Stochastic Greedy

The stochastic greedy algorithm is a simple approach that, for each iteration, randomly selects a subset of data and then finds the best next example within that subset. The distinction between this approach and the sample greedy algorithm is that this subset changes at each iteration, meaning that the algorithm does cover the entire data set. In contrast, the sample greedy algorithm is equivalent to manually subsampling the data before running a selector on it. The size of this subset is proportional to the number of examples that are chosen and determined in a manner that results in the same amount of computation being done no matter how many elements are selected. A key idea from this approach is that, while the exact ranking of the elements may differ from the naive/lazy greedy approaches, the set of selected elements is likely to be similar despite the limited amount of computation.

API Reference

The stochastic greedy algorithm for optimization.

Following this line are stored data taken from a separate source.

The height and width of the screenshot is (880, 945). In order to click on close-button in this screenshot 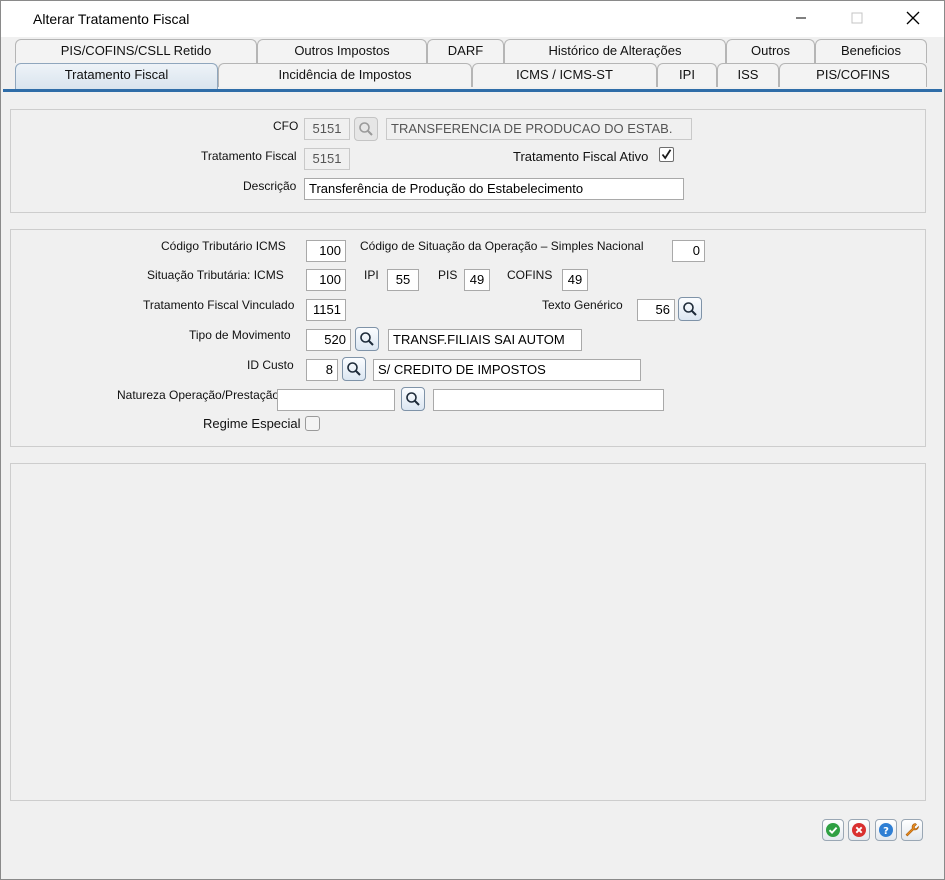, I will do `click(913, 18)`.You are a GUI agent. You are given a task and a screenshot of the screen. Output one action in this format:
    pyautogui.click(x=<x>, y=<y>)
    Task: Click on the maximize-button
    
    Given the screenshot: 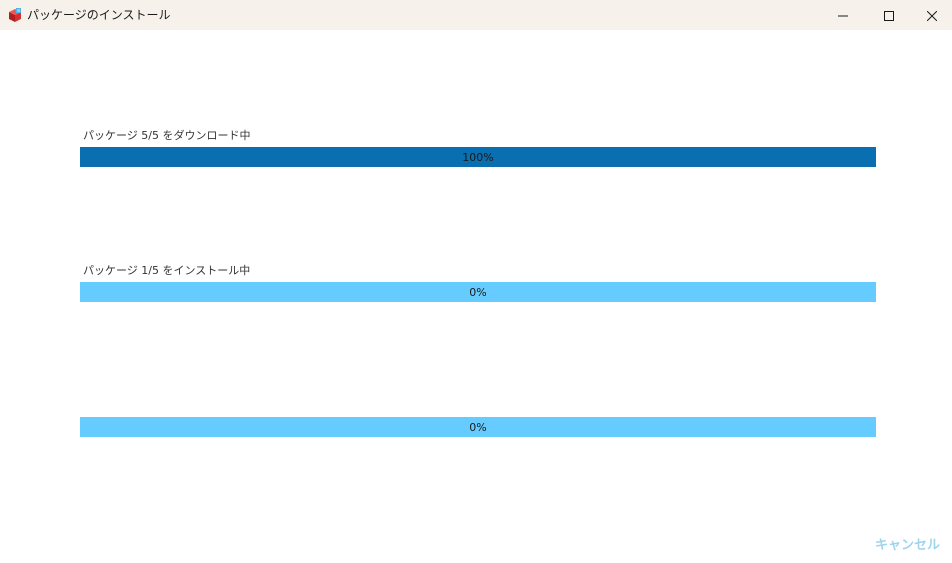 What is the action you would take?
    pyautogui.click(x=889, y=15)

This optimization approach is the stochastic greedy algorithm proposed by Mirzasoleiman et al. (https://las.inf.ethz.ch/files/mirzasoleiman15lazier.pdf). This approach is conceptually similar to the naive greedy algorithm except that it only evaluates a subset of examples at each iteration. Thus, it is easy to parallelize and amenable to acceleration using a GPU while maintaining nice theoretical guarantees.

Parameters

self.function : base.SubmodularSelection
A submodular function that implements the _calculate_gains and _select_next methods. This is the function that will be optimized.
epsilon : float, optional
The inverse of the sampling probability of any particular point being included in the subset, such that 1 - epsilon is the probability that a point is included. Default is 0.9.
random_state : int or RandomState or None, optional
The random seed to use for the random selection process.
self.verbose : bool
Whether to display a progress bar during the optimization process.

Attributes

self.function : base.SubmodularSelection
A submodular function that implements the _calculate_gains and _select_next methods. This is the function that will be optimized.
self.verbose : bool
Whether to display a progress bar during the optimization process.
self.gains_ : numpy.ndarray or None
The gain that each example would give the last time that it was evaluated.